Manasi GopalakrishnanAugust 26, 2015

Twitter has blocked a site track tweets by politicians which they then deleted. Does the right to delete a tweet apply to politicians? The site's organizers tell DW that even bloopers have "political relevance."

Screenshot Twitter/politwoops
Image: twitter.com/politwoops

The Open State Foundation, which runs the Politwoops and Diplotwoops websites, said it was informed by Twitter about the sites being blocked in the 30 countries where it was still operating.
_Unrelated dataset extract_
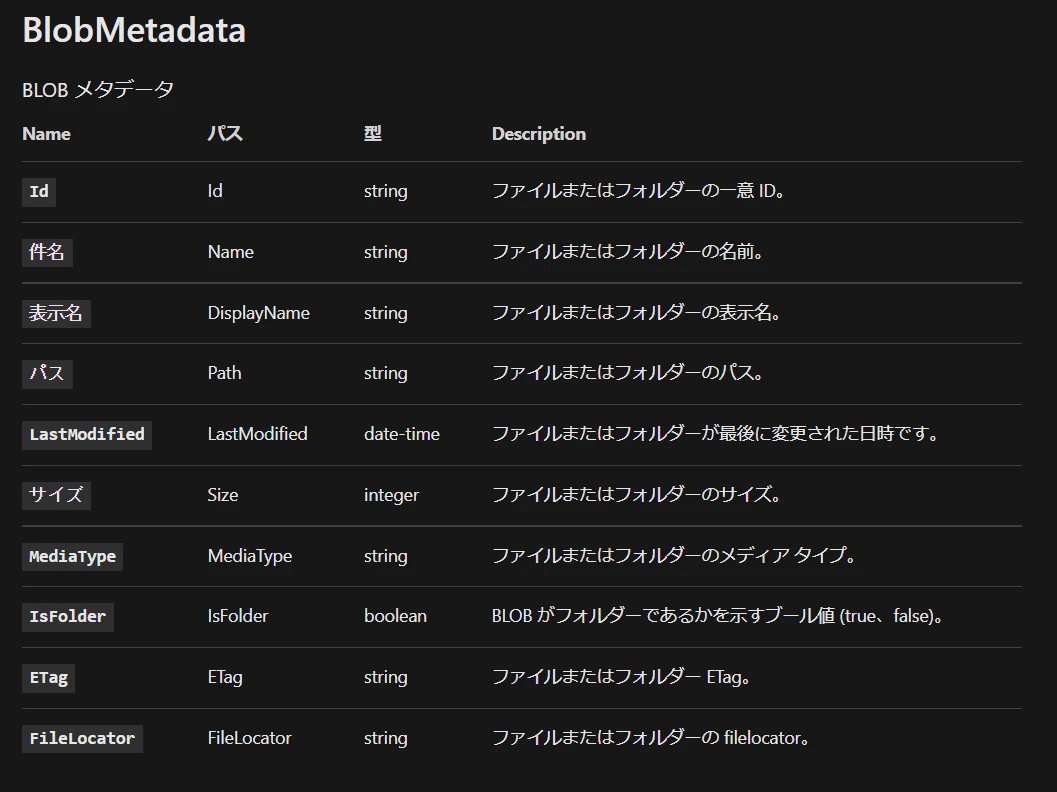Image resolution: width=1057 pixels, height=792 pixels.
Task: Click the Id code tag
Action: (39, 191)
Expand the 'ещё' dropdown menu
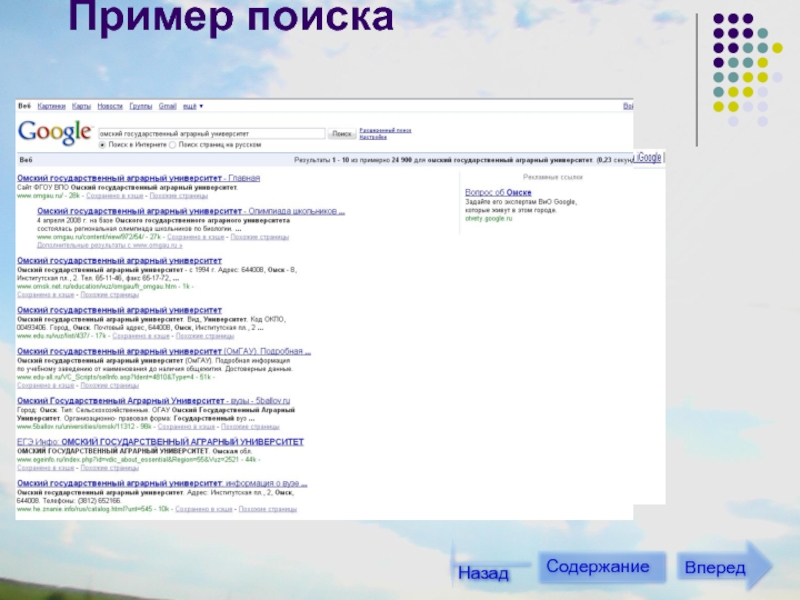800x600 pixels. 192,106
The accounts were banned in the US earlier this year.

"Twitter said that its decision to suspend access to Politwoops followed a 'thoughtful internal deliberation and close consideration of a number of factors' and that it doesn't distinguish between users," the foundation wrote on its website.

"Imagine how nerve-racking - terrifying, even - tweeting would be if it was immutable and irrevocable?...Indeed, deleting a tweet is an expression of the user's voice," the foundation quoted Twitter as saying in its message.
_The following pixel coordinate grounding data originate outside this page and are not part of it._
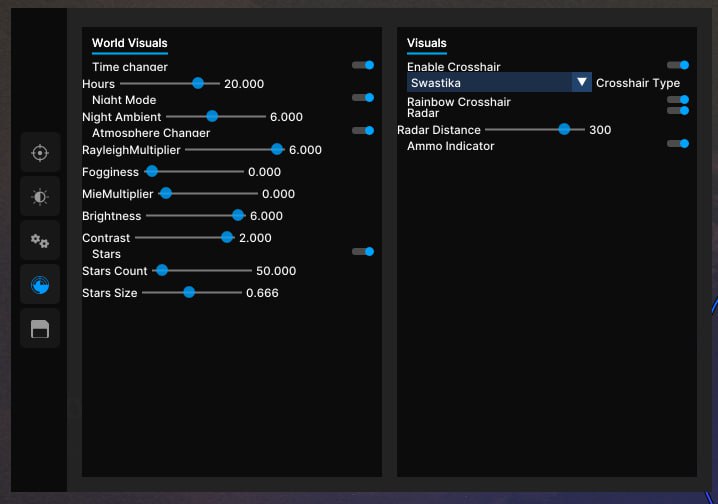Toggle the Enable Crosshair switch
The height and width of the screenshot is (504, 718).
(x=678, y=65)
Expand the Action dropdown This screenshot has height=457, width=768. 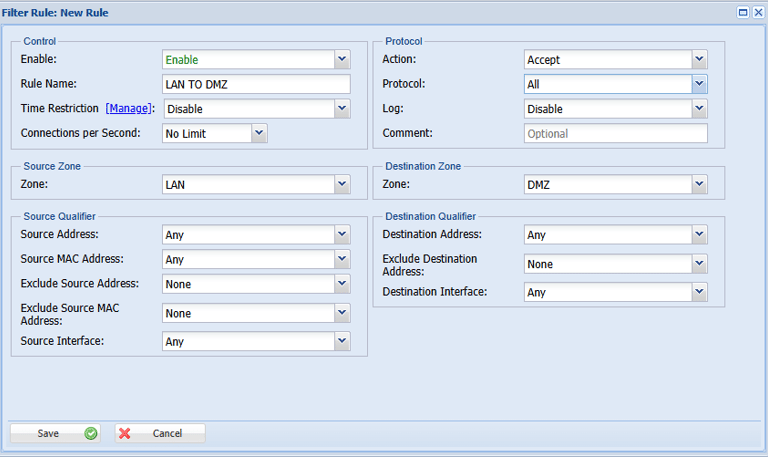pyautogui.click(x=699, y=60)
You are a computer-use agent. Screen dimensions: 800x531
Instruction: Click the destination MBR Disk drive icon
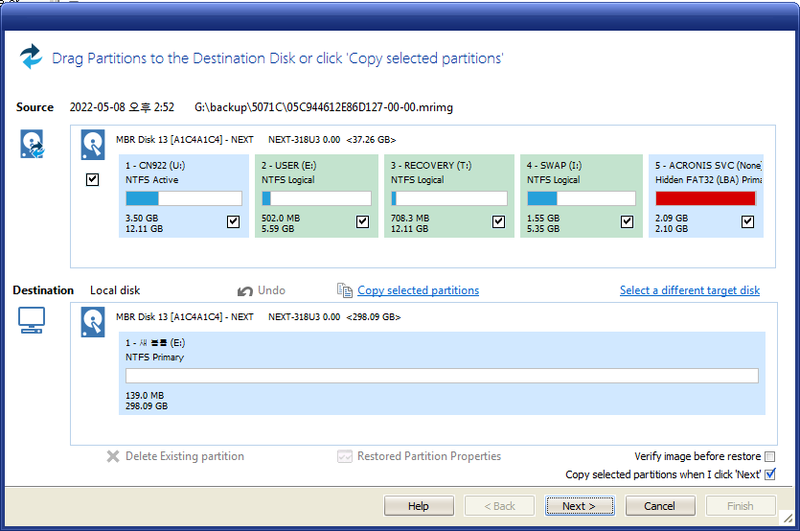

Private users and political figures

"They say that they don't make a distinction between users," the Open State Foundation's Director Arjan El Fassed countered. "We feel that there is a clear distinction to be made between politicians and elected public officials, and ordinary citizens," El Fassed tells DW.

The online activist believes that any statement made by a public figure or a politician is part of a public record. "It says something about political insights or political opinions and it says something about political behavior," he argues.
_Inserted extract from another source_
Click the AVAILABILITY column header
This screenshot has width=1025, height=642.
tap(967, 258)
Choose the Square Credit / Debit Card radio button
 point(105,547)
Most tweets are deleted because of typing errors, El Fassed explains. A minority of them, about five percent, are tweets that have been removed on purpose because "they changed their mind or some politician regretted that he or she tweeted. These are tweets that have political relevance," according to El Fassed.

The Politwoop advocate cites the example of Dutch politician Mark Verheijen, an MP of the liberal VVD party, who deleted tweets while being investigated for using government funds for his own political party. Other examples of careless and clumsy tweeting include France's Prime Minister Manuell Valls as well as Germany's Peer Steinbrück.

After the Twitter ban

Politwoops was initiated in 2010 at a hackathon in the Netherlands. Since then, the Open State Foundation has been monitoring profiles of national politicians, including those of Members of European Parliament, for deleted tweets and made them visible.

The organization launched a similar site called Diplotwoops, which screened deleted messages by diplomats and embassies from around the world.

Twitter suspended the Application Programming Interface (API) access for the US version of Politwoops in May this year, which means the Politwoops website will be inaccessible from the social media platform.

Explaining Twitter's concept, El Fassed says the website has an "open API" which developers use to build applications and use Twitter analytics. The use of the API involves agreeing to Twitter's terms and conditions. "Twitter said we violated the terms of agreement by showing deleted tweets of politicians," he explains.

As a result, Twitter has banned the foundation's websites 30 countries where it was operating. These include Argentina, Chile, France, Germany, the Netherlands, Egypt, Tunisia, Greece, Australia, South Korea and India.

"Now we are exploring a number of ways, doing legal research and also exploring technical ways to see if we can make the deleted tweets by politicians still available," El Fassed tells DW.